Intended for healthcare professionals

Views And Reviews Acute Perspective

David Oliver: Frailty in acute care

BMJ 2016; 354 doi: https://doi.org/10.1136/bmj.i5195 (Published 29 September 2016) Cite this as: BMJ 2016;354:i5195

Paternalism is an understandable human instinct but nevertheless even 'soft paternalism' is a legal anachronism

Professor Oliver seems to me to be misrepresenting my position: I am not asserting that appealing to law 'removes all of the complexity', and I am not suggesting that law and ethics are not connected. But I am claiming that if the relevant law has been described in Statute, the Act will encompass the relevant ethics and any earlier case law which the Act retains. I also assert, that judges are averse to ruling 'against statute'.

It is clear to me, that the MCA has removed paternalism whether 'soft' or 'strong': the MCA enshrines Informed Consent within our law. Previously there was a strange 'pseudo informed consent' in our law, where courts considered things such as 'soft paternalism' and 'Bolam' as legitimate: the recent court rulings which I have read, from judges such as MacDonald, Hedley, Hayden, Hale and Jackson, adopt the different position of 'if the patient is mentally-capable then the patient makes the decision'. The adoption of informed consent is clear in terms of defining the decision-maker (which was not at all clear previously) but the ‘complexity’ now moves to ‘proof of incapacity – when ‘self-destructive decisions’ do not automatically indicate incapacity’. In combination with the assumption of capacity, this clearly makes it very difficult to establish a lack of mental capacity in many situations – but if incapacity is asserted, somebody must stand behind the assertion, and the assertion of incapacity can then be refuted by a judge.
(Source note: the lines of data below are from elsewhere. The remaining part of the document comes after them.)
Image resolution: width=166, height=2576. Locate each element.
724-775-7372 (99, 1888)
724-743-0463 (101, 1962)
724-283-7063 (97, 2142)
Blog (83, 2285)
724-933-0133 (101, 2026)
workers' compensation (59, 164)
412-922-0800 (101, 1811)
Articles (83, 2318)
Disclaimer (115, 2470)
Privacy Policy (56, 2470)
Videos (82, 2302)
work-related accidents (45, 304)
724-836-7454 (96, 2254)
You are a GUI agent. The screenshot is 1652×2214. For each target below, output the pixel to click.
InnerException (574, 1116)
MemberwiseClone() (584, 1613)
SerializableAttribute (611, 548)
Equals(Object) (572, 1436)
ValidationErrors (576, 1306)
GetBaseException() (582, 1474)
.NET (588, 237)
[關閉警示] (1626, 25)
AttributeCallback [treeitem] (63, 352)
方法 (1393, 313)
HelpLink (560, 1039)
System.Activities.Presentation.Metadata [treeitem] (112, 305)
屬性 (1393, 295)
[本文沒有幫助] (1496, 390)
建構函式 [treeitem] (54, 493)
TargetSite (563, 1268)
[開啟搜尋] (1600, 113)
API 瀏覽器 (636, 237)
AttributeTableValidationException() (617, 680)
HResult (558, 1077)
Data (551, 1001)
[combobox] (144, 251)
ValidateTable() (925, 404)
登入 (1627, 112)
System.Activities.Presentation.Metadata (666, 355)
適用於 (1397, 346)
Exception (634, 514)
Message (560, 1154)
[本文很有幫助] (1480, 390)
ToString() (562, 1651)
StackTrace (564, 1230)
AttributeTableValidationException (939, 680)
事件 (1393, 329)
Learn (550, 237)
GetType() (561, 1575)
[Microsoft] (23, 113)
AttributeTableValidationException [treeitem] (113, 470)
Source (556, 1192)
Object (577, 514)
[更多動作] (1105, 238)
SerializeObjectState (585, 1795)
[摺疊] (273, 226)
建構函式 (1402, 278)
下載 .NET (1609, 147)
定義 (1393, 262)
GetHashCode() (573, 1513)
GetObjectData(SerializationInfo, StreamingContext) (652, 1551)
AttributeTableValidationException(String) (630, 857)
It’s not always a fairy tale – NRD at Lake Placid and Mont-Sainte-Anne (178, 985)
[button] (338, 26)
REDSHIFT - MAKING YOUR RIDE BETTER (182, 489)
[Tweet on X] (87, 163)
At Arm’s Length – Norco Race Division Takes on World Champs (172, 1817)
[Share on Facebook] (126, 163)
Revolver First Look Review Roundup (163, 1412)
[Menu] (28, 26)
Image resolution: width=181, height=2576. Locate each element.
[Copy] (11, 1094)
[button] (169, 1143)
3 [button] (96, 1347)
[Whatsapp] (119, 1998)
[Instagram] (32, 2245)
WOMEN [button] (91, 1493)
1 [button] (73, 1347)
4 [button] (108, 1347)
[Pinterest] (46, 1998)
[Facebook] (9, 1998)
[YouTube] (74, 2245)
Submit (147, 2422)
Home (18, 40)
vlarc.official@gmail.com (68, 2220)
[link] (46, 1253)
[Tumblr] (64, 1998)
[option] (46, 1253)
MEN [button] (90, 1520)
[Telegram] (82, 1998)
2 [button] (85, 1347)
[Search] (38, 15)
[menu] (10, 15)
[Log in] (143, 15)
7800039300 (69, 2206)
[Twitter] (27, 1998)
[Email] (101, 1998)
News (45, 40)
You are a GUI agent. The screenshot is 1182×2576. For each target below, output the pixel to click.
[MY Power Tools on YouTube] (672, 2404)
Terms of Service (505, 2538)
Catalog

Presumably, a doctor whose assertions of incapacity were repeatedly refuted by judges, would subsequently be prevented from assessing capacity: a surgeon who repeatedly made mistakes, would surely be prevented from operating.

There is indeed a lot of complexity in many situations, around the issue of whether capacity is absent, and the refusal of a frail patient to accept the probability of future falls is a 'challenging area': but all I am stating, is that this can only be used to thwart the patient's self-determination after a formal assertion at some point of mental incapacity. The 'danger' is in clinical mindsets moving from 'however much we explain the reality, the patient does not accept his increased risk of falling, and he therefore lacks capacity around 'falls'' (which is in line with the MCA and is correct), to 'a patient at increased risk of falling, which he accepts to be the case, is not free to accept that risk' (which is counter to the MCA and is not correct). The risks of a decision, and the uncertainties within the available information (such as uncertainties in prognosis) are things which a decision-maker considers – and unless mental incapacity has been asserted, the patient is the decision-maker.

This does equate to, expressed 'simply', 'a mentally-capable person cannot be 'safeguarded' against her wish': and I suspect that there is a powerful tension between that legal position and 'various expectations placed on professionals'. There is, for example, a 'sort of expectation' among public, media and politicians that 'suicide should be prevented': but Sir Mark Hedley has explained that a mentally-capable person part-way through a suicide attempt, cannot legally be treated without consent (ref 1). Sir Mark Hedley’s words were admirably clear: ‘‘I decided at 10pm that a suicidal man with mental health problems could be allowed to die of an overdose rather than order doctors to pump his stomach ... I decided he had capacity [to refuse treatment], so he died that night. That‘s exactly what he wanted to do”. This is not a judge saying ‘the patient is autonomous unless his decision distresses people’.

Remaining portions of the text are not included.